En 1917, au moment de quitter la Suisse pour la Russie en révolution, Lénine adressera aux « ouvriers suisses » une « lettre d’adieu » en forme de cahier de recommandations à la gauche du mouvement :

     "Si les social-patriotes et les opportunistes avérés, les « grutléens » suisses qui ont, comme les social-patriotes de tous les pays, quitté le camp du prolétariat pour rejoindre celui de la bourgeoisie, (...) et si les social-patriotes et les opportunistes camouflés, qui sont en majorité parmi les chefs du Parti socialiste suisse, ont mené sous une forme camouflée la même politique, (...) nous avons rencontré une ardente sympathie parmi les ouvriers socialistes-révolutionnaires suisses, alignés sur la position internationaliste, et (...) nos relations de camaraderie avec eux nous ont été très profitables. (...) ceux d’entre nous -10 à 15 personnes tout au plus- qui étaient membres du Parti socialiste suisse, jugeaient  de leur devoir de défendre résolument, sur les problèmes généraux et essentiels du mouvement socialiste international, (le) point de vue (de) la « gauche de Zimmerwald », et de combattre fermement le social-patriotisme aussi bien que la tendance dite du « centre » à laquelle (appartient) R. Grimm".

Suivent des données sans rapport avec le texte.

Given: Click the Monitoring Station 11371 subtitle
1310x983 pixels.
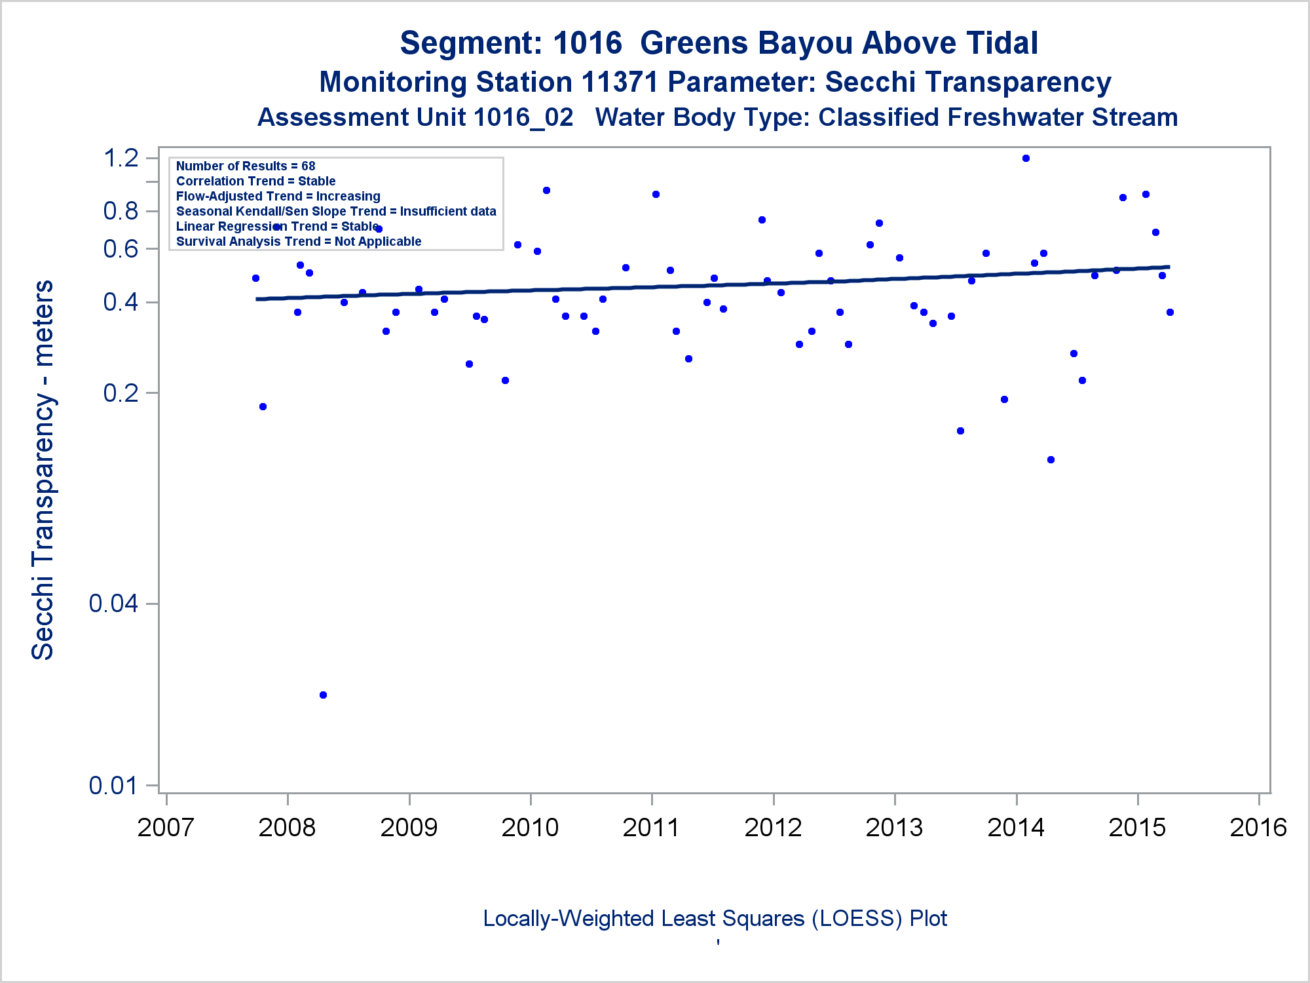Looking at the screenshot, I should pyautogui.click(x=715, y=83).
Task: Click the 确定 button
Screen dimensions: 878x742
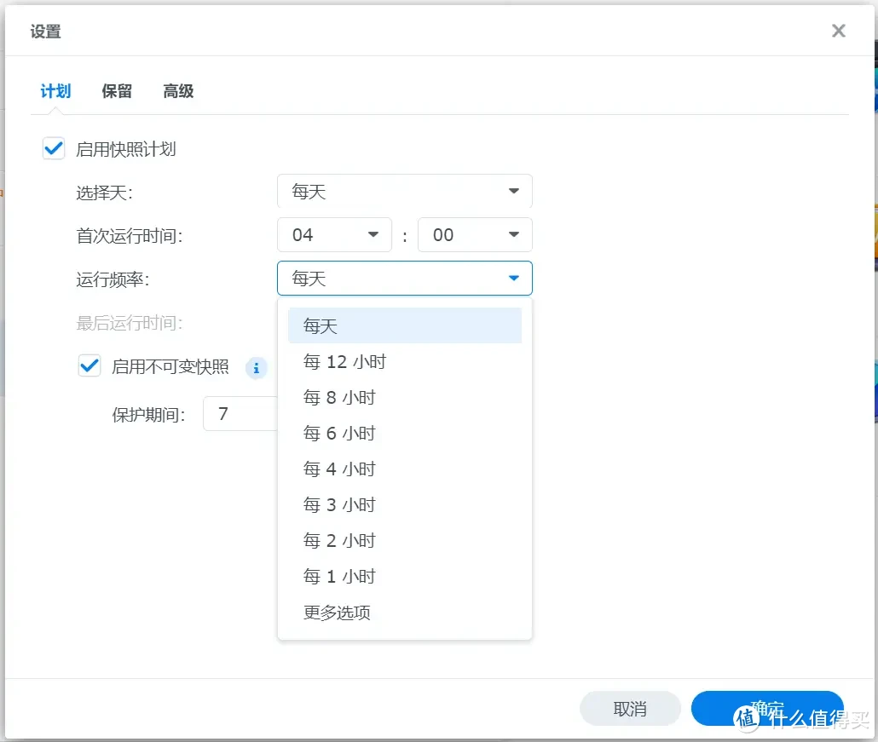Action: tap(765, 708)
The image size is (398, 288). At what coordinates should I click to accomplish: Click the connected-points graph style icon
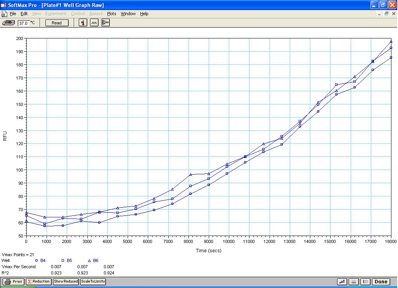coord(342,282)
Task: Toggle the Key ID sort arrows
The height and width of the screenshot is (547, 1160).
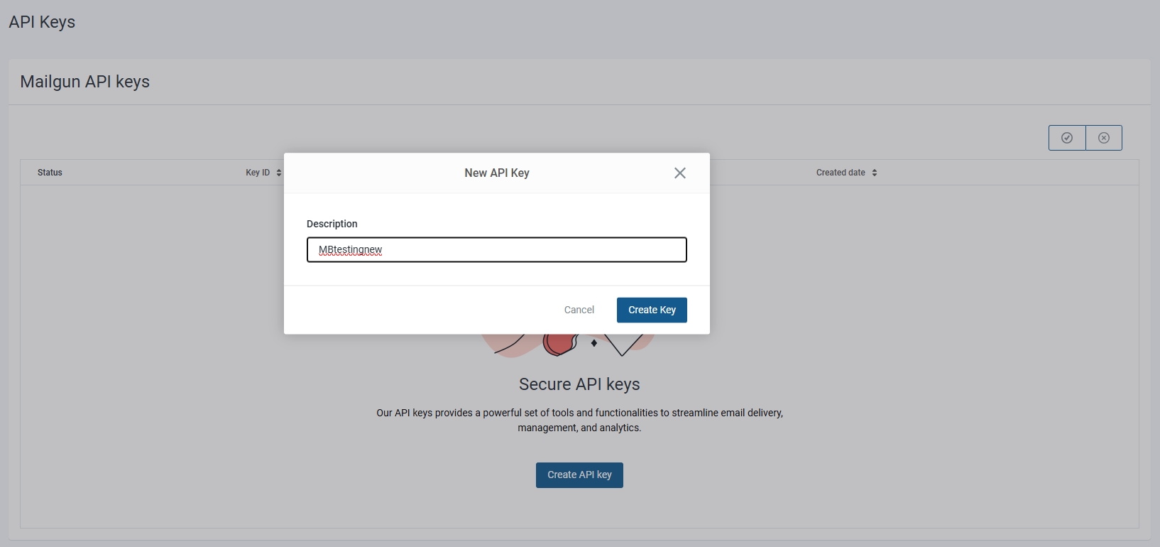Action: (278, 173)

Le socialisme international a éclaté en 1914. Il restera divisé pendant 75 ans. Dès 1917, cette division et cet éclatement se concrétiseront en deux conceptions contradictoires de l’internationalisme. L’interprétation de Lénine,  à la fois polémique (à l’égard de l’adversaire « réformiste ») et pédagogique (à l’intention des forces restées révolutionnaires), va mettre en avant la « trahison » de la social-démocratie, mais cette interprétation rend mal compte du formidable mouvement national (et nationaliste) qui submerge en août 1914 la majorité des classes ouvrières de la majorité des pays plongés dans la guerre (La Serbie et l’Italie faisant exception). La « faillite de l’Internationale » n’est pas la disparition de l’internationalisme, ni celle de la solidarité : elle est l’engloutissement presque absolu (ce qui subsiste de l’internationalisme est dans le « presque ») de la solidarité de classe par la solidarité nationale, et des antagonismes de classe par les antagonismes nationaux. La « communauté de destin » créant « communauté de culture » de la nation prend le pas, jusqu’en 1916 au moins, sur la conscience de classe. Zimmerwald est le premier signe de la réapparition de la conscience de classe et de la solidarité internationaliste qu’elle exige. Et ce fut l’inlassable recherche des moyens, pour les uns de reconstituer l’internationalisme, pour les autres de constituer un nouvel internationalisme -et une nouvelle Internationale. Les deux démarches eurent en Suisse leurs partisans et leurs acteurs, suisses ou étrangers. De ce point de vue, Zimmerwald révèle des attitudes plus anciennes, des choix préalables : Lénine ne devient pas « léniniste » le 28 juillet 1914 (déclaration de guerre de l’Allemagne à la Russie, en réponse à la déclaration de guerre de la Russie à l’Autriche) ; Jules Guesde, si « marxiste » qu’il fut, ou parut être, ne découvre pas la Nation française (celle de Robespierre, certes, non celle de Déroulède) lors de la mobilisation « boche » ; Karl Liebknecht et Rosa Luxemburg n’attendent pas la guerre pour dénoncer l’impérialisme wilhelminien ; Robert Grimm ne devient pas « centriste » à Zimmerwald... ces acteurs révèlent ce qu’ils sont parce que la crise les y pousse ou le leur permet, mais ils étaient déjà avant elle ce qu’ils parurent être grâce à elle.